AIM OF THE TASK
Look through the listing and report every line that has "book" in it.

MATERIAL PROVIDED
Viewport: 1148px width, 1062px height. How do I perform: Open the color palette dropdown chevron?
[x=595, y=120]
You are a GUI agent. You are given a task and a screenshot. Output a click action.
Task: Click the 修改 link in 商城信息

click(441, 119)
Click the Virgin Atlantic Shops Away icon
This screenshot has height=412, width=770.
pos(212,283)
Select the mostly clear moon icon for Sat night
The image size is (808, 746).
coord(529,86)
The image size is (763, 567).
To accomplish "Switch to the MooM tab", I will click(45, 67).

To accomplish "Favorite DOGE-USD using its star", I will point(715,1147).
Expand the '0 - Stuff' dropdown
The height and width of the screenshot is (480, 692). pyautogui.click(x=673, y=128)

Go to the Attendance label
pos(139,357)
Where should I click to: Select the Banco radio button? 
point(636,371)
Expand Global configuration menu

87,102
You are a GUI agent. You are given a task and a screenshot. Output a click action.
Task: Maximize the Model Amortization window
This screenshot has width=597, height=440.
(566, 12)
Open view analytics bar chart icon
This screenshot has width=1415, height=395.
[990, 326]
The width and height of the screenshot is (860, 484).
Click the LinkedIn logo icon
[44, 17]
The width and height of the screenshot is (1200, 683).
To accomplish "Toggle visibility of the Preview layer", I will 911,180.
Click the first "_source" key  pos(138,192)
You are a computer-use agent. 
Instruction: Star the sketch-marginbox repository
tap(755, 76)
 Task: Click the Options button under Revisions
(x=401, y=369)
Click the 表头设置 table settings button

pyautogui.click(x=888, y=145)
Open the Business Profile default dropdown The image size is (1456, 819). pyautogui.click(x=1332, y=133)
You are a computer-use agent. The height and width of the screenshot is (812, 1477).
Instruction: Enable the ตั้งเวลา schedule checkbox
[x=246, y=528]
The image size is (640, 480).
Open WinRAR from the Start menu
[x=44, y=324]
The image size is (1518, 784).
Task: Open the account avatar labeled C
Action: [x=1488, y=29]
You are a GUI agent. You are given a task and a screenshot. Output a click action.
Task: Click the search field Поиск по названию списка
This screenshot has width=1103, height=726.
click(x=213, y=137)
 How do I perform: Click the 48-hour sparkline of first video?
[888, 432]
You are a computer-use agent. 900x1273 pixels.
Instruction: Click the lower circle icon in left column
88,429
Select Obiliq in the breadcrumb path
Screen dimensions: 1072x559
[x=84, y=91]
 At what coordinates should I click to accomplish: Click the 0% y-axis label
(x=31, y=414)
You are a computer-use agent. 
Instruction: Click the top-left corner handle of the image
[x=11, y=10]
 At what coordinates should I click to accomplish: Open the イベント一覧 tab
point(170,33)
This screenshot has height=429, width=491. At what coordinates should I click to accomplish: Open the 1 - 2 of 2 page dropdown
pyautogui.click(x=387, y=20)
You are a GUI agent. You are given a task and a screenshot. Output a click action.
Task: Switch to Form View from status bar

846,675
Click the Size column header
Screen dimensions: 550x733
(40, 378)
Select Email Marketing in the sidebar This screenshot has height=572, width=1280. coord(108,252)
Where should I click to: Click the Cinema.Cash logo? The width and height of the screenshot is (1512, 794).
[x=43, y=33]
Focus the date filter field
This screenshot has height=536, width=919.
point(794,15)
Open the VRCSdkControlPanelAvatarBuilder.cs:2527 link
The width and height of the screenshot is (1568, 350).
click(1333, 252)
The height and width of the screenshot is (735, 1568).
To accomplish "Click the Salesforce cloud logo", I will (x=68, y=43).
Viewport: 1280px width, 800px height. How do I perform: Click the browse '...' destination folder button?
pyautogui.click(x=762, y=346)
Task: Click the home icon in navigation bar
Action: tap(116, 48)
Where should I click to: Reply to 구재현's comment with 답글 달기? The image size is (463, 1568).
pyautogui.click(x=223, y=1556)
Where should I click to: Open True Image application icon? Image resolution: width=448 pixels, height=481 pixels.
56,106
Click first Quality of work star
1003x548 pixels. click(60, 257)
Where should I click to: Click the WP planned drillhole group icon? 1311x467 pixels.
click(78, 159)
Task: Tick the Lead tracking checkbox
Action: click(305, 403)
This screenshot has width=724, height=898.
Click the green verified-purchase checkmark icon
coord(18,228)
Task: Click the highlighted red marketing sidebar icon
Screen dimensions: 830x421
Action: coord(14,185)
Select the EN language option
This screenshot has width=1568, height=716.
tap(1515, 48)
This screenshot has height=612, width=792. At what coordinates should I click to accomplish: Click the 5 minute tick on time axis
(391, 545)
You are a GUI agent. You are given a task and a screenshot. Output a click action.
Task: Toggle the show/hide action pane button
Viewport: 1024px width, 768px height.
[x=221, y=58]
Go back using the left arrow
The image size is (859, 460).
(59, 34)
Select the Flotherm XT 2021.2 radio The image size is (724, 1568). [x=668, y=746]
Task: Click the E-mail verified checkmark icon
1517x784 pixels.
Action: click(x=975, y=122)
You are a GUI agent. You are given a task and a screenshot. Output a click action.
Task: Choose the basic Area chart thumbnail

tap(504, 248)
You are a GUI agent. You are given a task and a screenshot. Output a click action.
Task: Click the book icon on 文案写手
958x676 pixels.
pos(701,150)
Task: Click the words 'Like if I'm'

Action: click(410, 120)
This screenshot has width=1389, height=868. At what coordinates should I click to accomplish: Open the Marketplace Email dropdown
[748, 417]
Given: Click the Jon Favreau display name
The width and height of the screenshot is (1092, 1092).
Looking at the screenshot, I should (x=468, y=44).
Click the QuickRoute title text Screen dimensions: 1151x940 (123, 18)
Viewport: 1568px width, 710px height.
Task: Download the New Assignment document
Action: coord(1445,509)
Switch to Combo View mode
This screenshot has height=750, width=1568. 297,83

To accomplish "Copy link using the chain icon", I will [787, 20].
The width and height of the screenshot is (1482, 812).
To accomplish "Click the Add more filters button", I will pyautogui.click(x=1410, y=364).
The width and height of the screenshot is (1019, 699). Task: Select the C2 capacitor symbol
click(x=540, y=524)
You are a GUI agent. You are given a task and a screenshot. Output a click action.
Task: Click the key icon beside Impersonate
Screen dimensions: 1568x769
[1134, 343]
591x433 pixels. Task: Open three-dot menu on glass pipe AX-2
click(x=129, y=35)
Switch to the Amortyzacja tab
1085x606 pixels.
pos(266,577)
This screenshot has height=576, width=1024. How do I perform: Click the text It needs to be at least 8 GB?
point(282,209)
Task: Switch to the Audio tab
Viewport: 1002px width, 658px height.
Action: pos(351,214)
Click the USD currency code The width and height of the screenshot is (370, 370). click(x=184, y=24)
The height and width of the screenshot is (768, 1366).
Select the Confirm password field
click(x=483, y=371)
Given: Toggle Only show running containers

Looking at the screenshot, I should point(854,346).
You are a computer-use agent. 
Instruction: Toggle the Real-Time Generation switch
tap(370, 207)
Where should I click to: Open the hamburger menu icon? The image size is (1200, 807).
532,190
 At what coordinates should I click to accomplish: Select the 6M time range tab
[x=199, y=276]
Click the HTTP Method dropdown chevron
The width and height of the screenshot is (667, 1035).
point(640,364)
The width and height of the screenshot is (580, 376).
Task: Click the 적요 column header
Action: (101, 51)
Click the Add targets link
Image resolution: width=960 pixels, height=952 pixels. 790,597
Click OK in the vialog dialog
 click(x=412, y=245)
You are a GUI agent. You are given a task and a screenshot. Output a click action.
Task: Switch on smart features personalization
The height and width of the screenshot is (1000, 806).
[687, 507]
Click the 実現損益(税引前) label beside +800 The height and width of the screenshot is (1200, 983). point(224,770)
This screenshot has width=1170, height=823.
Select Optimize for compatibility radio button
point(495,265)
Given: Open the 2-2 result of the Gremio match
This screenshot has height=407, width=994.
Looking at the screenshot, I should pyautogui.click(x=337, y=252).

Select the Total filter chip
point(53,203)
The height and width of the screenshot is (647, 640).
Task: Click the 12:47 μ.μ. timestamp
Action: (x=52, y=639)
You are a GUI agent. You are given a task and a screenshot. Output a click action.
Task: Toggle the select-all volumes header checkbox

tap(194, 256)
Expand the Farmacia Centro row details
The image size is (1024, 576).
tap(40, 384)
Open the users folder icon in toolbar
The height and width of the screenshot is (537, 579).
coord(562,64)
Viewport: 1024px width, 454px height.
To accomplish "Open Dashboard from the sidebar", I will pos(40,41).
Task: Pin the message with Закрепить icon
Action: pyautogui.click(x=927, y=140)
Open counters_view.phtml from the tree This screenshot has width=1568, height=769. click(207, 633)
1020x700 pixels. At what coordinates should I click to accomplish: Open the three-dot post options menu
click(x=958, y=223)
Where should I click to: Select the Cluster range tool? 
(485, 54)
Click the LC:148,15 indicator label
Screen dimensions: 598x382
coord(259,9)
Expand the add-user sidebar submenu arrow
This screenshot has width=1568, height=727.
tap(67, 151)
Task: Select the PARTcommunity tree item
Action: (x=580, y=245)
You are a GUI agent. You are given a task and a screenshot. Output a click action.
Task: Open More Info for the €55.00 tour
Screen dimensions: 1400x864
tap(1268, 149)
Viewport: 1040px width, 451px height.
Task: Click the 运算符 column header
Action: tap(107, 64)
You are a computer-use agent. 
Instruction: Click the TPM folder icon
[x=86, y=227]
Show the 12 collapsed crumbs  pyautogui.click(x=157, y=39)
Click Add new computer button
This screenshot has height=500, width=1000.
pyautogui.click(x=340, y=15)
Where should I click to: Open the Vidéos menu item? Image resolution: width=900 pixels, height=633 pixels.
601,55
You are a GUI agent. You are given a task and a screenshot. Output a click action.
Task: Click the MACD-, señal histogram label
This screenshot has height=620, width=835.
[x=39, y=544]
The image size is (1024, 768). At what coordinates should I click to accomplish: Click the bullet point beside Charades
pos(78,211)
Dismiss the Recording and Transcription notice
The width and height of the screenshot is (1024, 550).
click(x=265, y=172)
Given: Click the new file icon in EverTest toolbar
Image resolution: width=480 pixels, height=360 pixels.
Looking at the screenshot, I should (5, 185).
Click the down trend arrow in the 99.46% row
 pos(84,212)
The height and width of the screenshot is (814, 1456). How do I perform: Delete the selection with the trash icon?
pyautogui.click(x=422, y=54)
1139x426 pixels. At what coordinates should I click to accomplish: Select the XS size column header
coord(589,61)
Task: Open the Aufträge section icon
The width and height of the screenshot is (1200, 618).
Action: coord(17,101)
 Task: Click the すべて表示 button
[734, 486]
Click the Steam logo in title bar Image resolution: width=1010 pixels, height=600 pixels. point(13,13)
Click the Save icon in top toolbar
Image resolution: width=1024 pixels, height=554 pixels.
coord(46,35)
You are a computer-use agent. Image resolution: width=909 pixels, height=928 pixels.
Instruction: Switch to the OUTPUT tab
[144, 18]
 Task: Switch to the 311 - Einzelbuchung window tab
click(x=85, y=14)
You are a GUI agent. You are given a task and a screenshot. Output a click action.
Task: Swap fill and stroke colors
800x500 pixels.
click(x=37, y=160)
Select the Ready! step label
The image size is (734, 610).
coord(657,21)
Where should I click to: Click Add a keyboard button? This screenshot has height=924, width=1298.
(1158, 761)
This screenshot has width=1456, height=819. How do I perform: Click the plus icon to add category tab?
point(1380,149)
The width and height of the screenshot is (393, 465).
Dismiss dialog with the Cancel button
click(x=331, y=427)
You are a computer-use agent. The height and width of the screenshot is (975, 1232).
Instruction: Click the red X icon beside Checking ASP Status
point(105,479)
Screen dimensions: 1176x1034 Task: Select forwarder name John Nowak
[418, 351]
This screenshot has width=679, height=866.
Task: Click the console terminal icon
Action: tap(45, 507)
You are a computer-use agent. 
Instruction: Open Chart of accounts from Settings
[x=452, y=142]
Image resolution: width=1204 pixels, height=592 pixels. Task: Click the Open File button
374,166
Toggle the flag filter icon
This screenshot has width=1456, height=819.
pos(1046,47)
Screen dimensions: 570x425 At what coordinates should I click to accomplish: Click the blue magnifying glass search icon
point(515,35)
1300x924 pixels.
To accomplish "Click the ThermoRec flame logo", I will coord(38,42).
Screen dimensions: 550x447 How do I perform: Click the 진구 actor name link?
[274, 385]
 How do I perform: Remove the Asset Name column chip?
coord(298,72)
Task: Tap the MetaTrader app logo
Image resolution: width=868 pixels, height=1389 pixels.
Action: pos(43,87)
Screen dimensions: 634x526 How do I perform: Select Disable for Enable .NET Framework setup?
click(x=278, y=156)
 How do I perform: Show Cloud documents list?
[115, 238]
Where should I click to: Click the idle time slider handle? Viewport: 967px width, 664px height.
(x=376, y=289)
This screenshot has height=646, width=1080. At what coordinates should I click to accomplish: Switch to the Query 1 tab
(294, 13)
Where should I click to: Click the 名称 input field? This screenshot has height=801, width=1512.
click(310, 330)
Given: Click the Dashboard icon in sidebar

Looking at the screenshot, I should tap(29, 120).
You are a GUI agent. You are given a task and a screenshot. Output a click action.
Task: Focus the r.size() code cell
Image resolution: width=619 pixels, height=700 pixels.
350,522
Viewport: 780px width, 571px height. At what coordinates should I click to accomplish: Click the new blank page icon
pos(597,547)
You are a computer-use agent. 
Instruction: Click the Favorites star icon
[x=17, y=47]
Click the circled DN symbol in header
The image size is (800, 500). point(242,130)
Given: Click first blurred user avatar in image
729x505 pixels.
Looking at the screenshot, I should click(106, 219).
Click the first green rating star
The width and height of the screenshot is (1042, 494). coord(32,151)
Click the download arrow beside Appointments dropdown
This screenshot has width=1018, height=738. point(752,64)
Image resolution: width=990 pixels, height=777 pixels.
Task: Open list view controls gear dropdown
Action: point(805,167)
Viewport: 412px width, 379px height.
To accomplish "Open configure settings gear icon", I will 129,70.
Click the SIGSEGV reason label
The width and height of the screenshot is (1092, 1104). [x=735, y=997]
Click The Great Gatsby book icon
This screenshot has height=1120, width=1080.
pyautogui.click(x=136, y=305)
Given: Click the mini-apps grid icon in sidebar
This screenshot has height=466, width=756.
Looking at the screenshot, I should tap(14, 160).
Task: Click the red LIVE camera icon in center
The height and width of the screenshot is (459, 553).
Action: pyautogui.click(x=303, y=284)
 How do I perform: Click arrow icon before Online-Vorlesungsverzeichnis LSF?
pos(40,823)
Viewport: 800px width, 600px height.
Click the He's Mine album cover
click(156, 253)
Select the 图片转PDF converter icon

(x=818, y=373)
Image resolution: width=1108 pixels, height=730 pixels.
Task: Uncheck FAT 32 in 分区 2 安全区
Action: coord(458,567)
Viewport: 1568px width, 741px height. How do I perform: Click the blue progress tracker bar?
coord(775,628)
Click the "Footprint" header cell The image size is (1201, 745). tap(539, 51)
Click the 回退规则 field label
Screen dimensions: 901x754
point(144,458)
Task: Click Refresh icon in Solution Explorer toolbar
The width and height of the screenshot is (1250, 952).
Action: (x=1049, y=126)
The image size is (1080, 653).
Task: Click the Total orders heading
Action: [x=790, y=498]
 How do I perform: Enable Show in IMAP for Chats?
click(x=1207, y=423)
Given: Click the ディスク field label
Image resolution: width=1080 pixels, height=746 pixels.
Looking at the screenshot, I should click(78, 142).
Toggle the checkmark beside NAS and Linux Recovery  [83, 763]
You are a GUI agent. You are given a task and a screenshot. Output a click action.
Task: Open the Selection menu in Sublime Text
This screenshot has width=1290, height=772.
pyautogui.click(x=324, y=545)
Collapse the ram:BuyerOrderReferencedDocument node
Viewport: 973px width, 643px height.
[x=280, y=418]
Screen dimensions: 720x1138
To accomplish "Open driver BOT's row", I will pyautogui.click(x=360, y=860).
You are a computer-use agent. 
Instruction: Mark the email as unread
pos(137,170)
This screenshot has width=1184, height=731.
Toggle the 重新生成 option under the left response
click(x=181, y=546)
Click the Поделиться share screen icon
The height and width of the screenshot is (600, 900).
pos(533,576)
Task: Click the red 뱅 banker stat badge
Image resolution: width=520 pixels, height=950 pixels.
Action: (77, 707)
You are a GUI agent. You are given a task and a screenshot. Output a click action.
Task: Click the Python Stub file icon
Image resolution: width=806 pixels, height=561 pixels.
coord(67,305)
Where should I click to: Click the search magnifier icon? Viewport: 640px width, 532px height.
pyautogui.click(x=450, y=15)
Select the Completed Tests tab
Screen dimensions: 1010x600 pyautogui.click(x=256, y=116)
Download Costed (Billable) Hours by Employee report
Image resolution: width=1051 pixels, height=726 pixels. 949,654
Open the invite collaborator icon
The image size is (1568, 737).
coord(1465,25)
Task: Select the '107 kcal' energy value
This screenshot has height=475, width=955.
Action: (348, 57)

RESPONSE BOX
Task: Click the book icon on 文案写手
Click The Great Gatsby book icon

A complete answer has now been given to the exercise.